* **Given data**
※ ※ ※

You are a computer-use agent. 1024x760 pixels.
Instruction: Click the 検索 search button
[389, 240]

※ ※ ※

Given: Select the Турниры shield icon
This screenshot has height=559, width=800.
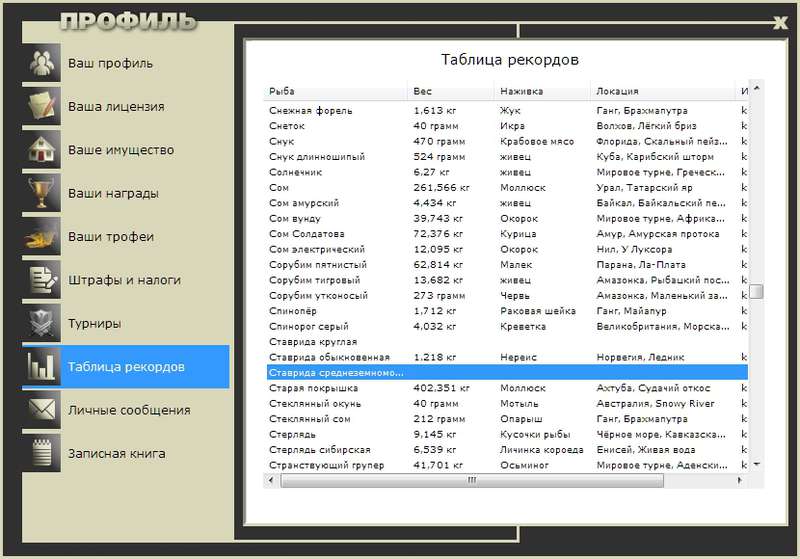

※ ※ ※

* **Exercise goal**
Nothing should appear in the answer except the lines above from the line with "Given: Select the Турниры shield icon" through the line with "This screenshot has height=559, width=800.", both included, written out exactly.

* **Result**
Given: Select the Турниры shield icon
This screenshot has height=559, width=800.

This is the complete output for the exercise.